OBJECTIVE: Retype every one of the lines below verbatim, character for character.

(Data entries)
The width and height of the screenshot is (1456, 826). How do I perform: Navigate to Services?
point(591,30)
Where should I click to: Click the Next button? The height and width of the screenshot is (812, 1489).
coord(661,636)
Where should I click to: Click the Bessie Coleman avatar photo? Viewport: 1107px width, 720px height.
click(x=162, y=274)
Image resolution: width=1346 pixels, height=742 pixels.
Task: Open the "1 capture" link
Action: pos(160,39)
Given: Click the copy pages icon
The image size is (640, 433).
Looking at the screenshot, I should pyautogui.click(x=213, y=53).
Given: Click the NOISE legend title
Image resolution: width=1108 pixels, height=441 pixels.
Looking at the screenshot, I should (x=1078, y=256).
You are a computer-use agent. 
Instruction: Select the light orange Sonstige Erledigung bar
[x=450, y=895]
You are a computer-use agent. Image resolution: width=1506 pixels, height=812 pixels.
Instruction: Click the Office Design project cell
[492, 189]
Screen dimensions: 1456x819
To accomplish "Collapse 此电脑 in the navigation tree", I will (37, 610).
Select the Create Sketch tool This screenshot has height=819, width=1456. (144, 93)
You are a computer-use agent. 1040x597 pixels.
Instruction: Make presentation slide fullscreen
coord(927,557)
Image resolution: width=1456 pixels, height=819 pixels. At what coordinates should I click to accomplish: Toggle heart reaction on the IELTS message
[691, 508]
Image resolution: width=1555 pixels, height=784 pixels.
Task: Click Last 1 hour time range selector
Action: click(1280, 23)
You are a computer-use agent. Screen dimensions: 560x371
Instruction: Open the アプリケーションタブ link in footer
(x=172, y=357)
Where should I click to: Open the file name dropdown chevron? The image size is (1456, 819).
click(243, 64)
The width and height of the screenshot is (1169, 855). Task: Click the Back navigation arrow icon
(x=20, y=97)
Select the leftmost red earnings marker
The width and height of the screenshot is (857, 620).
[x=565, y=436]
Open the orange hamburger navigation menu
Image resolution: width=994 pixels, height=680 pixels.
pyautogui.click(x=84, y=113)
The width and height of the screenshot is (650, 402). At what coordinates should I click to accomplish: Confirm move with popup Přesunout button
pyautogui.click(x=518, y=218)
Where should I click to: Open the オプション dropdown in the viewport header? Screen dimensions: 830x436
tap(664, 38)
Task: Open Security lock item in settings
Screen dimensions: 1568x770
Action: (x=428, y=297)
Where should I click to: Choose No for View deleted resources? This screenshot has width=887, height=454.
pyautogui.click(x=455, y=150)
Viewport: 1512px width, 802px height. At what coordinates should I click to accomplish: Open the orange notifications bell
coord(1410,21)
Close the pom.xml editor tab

OUTPUT OF THE EXERCISE:
The width and height of the screenshot is (1456, 826). How do I perform: Navigate to Services?
point(591,30)
Where should I click to: Click the Next button? The height and width of the screenshot is (812, 1489).
coord(661,636)
Where should I click to: Click the Bessie Coleman avatar photo? Viewport: 1107px width, 720px height.
click(x=162, y=274)
Image resolution: width=1346 pixels, height=742 pixels.
Task: Open the "1 capture" link
Action: pos(160,39)
Given: Click the copy pages icon
The image size is (640, 433).
Looking at the screenshot, I should pyautogui.click(x=213, y=53).
Given: Click the NOISE legend title
Image resolution: width=1108 pixels, height=441 pixels.
Looking at the screenshot, I should (x=1078, y=256).
You are a computer-use agent. 
Instruction: Select the light orange Sonstige Erledigung bar
[x=450, y=895]
You are a computer-use agent. Image resolution: width=1506 pixels, height=812 pixels.
Instruction: Click the Office Design project cell
[492, 189]
Screen dimensions: 1456x819
To accomplish "Collapse 此电脑 in the navigation tree", I will (37, 610).
Select the Create Sketch tool This screenshot has height=819, width=1456. (144, 93)
You are a computer-use agent. 1040x597 pixels.
Instruction: Make presentation slide fullscreen
coord(927,557)
Image resolution: width=1456 pixels, height=819 pixels. At what coordinates should I click to accomplish: Toggle heart reaction on the IELTS message
[691, 508]
Image resolution: width=1555 pixels, height=784 pixels.
Task: Click Last 1 hour time range selector
Action: click(1280, 23)
You are a computer-use agent. Screen dimensions: 560x371
Instruction: Open the アプリケーションタブ link in footer
(x=172, y=357)
Where should I click to: Open the file name dropdown chevron? The image size is (1456, 819).
click(243, 64)
The width and height of the screenshot is (1169, 855). Task: Click the Back navigation arrow icon
(x=20, y=97)
Select the leftmost red earnings marker
The width and height of the screenshot is (857, 620).
[x=565, y=436]
Open the orange hamburger navigation menu
Image resolution: width=994 pixels, height=680 pixels.
pyautogui.click(x=84, y=113)
The width and height of the screenshot is (650, 402). At what coordinates should I click to accomplish: Confirm move with popup Přesunout button
pyautogui.click(x=518, y=218)
Where should I click to: Open the オプション dropdown in the viewport header? Screen dimensions: 830x436
tap(664, 38)
Task: Open Security lock item in settings
Screen dimensions: 1568x770
Action: (x=428, y=297)
Where should I click to: Choose No for View deleted resources? This screenshot has width=887, height=454.
pyautogui.click(x=455, y=150)
Viewport: 1512px width, 802px height. At what coordinates should I click to accomplish: Open the orange notifications bell
coord(1410,21)
Close the pom.xml editor tab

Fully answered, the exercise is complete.